=== Description of the task ===
Please repeat the items word for word, from the first line through the line with "The width and height of the screenshot is (1102, 847).".

=== Stored items ===
=== Begin Enclosure ===

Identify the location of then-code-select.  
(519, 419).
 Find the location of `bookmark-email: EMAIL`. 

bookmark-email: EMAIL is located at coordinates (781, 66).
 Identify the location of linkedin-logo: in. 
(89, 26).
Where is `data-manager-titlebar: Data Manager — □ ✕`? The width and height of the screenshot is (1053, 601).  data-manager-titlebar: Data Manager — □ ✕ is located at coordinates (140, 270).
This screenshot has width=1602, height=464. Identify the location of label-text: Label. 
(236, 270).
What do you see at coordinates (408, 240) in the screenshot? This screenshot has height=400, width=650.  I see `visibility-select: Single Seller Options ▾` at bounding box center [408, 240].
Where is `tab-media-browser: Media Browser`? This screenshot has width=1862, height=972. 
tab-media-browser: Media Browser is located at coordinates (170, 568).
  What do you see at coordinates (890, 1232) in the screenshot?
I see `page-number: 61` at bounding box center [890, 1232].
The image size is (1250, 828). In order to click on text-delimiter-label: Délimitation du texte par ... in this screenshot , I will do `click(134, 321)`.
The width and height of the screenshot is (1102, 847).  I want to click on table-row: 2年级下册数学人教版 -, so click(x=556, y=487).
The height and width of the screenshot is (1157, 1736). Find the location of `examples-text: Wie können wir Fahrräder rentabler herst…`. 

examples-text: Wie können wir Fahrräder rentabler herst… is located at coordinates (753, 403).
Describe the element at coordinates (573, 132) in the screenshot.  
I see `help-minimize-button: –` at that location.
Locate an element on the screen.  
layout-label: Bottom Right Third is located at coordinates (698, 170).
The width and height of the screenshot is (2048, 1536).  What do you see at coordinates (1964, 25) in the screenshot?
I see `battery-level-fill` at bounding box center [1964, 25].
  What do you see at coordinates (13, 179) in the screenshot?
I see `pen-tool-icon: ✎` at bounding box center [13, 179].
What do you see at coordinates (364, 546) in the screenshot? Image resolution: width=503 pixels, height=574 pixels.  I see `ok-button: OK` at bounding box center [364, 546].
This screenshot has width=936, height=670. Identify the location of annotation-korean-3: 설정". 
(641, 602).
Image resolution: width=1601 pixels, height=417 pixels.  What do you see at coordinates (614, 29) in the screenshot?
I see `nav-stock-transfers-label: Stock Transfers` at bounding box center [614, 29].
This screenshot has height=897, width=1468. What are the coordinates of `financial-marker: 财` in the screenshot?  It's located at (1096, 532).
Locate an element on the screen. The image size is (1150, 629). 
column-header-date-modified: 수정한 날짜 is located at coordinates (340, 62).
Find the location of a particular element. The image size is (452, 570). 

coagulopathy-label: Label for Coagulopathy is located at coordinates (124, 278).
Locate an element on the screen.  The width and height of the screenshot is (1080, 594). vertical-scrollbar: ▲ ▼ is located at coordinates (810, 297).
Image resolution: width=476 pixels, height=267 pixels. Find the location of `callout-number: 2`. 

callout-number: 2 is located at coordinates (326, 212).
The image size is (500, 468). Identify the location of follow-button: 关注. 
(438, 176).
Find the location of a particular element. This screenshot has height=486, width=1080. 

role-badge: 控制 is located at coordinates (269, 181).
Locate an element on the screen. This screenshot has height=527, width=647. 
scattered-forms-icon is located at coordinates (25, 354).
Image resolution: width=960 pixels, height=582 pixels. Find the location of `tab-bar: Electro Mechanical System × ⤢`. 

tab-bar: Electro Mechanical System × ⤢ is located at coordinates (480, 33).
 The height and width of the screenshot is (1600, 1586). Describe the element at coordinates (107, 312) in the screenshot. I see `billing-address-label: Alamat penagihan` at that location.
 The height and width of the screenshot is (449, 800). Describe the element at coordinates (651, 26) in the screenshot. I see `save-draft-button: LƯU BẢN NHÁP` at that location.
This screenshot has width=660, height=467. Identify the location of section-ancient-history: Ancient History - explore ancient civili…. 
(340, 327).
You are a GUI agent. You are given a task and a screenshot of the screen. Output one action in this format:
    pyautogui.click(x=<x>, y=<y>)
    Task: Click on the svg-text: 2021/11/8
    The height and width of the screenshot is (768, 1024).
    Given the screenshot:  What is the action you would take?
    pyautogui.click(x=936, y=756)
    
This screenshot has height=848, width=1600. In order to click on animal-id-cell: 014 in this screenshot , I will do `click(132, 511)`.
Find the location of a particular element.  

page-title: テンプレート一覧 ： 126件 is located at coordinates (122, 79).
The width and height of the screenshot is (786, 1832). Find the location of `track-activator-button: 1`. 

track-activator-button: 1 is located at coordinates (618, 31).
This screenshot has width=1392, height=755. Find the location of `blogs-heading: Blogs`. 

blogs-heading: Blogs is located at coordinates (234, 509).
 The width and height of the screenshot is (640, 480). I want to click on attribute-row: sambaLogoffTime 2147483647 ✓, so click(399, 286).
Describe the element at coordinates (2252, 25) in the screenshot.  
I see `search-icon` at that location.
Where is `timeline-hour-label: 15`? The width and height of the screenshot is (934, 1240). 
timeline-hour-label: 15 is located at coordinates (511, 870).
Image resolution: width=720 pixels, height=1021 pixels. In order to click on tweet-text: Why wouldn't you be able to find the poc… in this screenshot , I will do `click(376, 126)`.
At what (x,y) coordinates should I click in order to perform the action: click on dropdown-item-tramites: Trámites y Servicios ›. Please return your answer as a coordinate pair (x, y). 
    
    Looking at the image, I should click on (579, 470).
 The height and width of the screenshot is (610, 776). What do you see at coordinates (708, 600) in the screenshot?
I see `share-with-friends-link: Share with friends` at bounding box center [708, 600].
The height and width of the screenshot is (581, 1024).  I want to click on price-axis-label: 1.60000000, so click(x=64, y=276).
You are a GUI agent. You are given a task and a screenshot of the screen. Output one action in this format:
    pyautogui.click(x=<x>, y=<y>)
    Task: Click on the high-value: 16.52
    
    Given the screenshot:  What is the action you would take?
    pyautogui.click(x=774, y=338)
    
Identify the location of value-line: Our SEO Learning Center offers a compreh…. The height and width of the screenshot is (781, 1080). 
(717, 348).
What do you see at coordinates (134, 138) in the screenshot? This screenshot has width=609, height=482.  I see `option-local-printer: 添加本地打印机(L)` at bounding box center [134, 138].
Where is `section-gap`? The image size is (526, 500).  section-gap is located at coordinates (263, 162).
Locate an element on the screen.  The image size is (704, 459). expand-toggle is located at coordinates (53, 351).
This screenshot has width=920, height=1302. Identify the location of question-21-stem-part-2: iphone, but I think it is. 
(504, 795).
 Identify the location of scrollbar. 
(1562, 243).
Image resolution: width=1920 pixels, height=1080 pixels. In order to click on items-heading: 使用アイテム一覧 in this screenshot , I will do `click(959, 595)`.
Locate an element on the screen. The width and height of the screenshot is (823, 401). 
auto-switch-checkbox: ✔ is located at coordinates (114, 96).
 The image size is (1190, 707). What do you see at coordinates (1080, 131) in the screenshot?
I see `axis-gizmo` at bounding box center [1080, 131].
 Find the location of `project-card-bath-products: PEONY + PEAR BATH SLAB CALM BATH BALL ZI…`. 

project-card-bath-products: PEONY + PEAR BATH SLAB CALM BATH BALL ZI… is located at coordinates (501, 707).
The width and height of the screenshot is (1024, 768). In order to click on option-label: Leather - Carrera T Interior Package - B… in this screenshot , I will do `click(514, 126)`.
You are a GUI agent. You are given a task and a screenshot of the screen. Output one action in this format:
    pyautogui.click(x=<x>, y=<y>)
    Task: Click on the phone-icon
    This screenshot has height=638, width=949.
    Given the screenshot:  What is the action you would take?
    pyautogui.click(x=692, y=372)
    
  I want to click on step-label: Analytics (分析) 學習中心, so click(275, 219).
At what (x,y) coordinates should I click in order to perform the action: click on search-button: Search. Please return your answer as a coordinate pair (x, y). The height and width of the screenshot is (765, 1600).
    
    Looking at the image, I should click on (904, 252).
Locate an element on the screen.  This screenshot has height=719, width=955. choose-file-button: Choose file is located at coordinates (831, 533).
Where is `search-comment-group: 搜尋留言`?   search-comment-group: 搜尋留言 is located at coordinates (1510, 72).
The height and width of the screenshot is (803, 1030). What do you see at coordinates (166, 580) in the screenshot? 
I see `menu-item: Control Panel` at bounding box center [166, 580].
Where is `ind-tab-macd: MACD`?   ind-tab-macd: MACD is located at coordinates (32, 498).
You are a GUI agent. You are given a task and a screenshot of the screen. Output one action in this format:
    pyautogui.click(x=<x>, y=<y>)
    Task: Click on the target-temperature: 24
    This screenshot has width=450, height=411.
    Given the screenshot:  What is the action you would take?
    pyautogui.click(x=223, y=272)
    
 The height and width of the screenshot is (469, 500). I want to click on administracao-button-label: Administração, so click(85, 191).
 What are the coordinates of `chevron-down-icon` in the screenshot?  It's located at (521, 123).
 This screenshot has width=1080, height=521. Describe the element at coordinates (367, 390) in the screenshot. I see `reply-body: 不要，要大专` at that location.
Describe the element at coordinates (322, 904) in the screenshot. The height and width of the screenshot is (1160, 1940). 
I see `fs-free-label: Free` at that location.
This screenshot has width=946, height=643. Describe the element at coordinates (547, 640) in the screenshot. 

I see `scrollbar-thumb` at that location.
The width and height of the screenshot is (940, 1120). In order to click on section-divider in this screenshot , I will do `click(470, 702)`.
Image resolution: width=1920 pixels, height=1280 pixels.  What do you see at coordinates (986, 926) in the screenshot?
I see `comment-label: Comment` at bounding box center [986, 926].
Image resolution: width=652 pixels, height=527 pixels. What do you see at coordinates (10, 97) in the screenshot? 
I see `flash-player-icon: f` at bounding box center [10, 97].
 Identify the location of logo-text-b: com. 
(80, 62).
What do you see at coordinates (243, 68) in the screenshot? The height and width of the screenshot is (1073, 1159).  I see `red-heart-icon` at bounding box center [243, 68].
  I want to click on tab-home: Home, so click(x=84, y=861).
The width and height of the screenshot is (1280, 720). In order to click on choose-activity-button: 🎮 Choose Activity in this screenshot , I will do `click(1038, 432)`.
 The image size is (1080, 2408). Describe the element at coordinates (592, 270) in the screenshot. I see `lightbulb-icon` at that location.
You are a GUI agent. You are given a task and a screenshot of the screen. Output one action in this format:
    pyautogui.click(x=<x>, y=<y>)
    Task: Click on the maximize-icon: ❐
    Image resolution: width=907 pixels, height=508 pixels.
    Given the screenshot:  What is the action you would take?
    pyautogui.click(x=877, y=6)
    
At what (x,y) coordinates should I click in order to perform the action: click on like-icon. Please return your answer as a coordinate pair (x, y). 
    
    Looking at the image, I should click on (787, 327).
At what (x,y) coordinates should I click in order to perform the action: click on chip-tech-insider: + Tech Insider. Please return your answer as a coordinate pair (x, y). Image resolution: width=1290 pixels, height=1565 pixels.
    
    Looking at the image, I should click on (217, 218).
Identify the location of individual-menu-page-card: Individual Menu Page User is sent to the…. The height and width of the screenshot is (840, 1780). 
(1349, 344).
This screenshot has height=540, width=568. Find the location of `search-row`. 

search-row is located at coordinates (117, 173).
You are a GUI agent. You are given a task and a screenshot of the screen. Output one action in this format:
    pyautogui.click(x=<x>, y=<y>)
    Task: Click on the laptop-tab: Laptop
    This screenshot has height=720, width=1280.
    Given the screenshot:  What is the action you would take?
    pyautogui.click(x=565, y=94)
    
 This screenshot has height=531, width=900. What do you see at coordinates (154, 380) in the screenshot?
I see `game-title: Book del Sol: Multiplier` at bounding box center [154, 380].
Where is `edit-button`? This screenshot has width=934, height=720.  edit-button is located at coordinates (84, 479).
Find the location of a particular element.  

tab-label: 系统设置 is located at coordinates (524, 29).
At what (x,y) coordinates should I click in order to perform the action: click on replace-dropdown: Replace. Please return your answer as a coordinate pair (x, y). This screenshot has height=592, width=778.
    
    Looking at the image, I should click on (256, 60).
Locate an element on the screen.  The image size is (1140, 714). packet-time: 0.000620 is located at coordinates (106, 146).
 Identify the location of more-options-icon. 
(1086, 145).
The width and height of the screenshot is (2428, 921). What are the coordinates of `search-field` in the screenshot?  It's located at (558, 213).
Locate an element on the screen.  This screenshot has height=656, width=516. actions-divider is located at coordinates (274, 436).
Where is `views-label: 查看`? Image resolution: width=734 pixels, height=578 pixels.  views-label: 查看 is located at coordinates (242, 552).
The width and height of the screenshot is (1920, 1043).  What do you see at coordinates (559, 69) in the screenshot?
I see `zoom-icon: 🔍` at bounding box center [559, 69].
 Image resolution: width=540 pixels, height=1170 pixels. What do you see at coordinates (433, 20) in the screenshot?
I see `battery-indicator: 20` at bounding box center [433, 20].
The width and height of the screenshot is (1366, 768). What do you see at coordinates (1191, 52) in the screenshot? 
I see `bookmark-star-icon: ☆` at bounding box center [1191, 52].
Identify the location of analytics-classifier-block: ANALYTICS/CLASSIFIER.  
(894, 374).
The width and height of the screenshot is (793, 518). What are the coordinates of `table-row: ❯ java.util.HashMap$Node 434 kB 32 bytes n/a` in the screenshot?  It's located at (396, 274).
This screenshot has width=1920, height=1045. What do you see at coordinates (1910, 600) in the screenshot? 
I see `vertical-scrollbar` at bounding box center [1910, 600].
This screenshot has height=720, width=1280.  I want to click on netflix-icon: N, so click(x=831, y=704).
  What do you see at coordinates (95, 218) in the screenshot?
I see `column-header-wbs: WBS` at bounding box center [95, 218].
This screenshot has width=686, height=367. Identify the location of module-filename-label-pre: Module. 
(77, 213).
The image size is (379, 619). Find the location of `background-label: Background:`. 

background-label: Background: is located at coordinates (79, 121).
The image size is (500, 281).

=== End Enclosure ===

=== Written solution ===
Identify the location of then-code-select.  
(519, 419).
 Find the location of `bookmark-email: EMAIL`. 

bookmark-email: EMAIL is located at coordinates (781, 66).
 Identify the location of linkedin-logo: in. 
(89, 26).
Where is `data-manager-titlebar: Data Manager — □ ✕`? The width and height of the screenshot is (1053, 601).  data-manager-titlebar: Data Manager — □ ✕ is located at coordinates (140, 270).
This screenshot has width=1602, height=464. Identify the location of label-text: Label. 
(236, 270).
What do you see at coordinates (408, 240) in the screenshot? This screenshot has height=400, width=650.  I see `visibility-select: Single Seller Options ▾` at bounding box center [408, 240].
Where is `tab-media-browser: Media Browser`? This screenshot has width=1862, height=972. 
tab-media-browser: Media Browser is located at coordinates (170, 568).
  What do you see at coordinates (890, 1232) in the screenshot?
I see `page-number: 61` at bounding box center [890, 1232].
The image size is (1250, 828). In order to click on text-delimiter-label: Délimitation du texte par ... in this screenshot , I will do `click(134, 321)`.
The width and height of the screenshot is (1102, 847).  I want to click on table-row: 2年级下册数学人教版 -, so click(x=556, y=487).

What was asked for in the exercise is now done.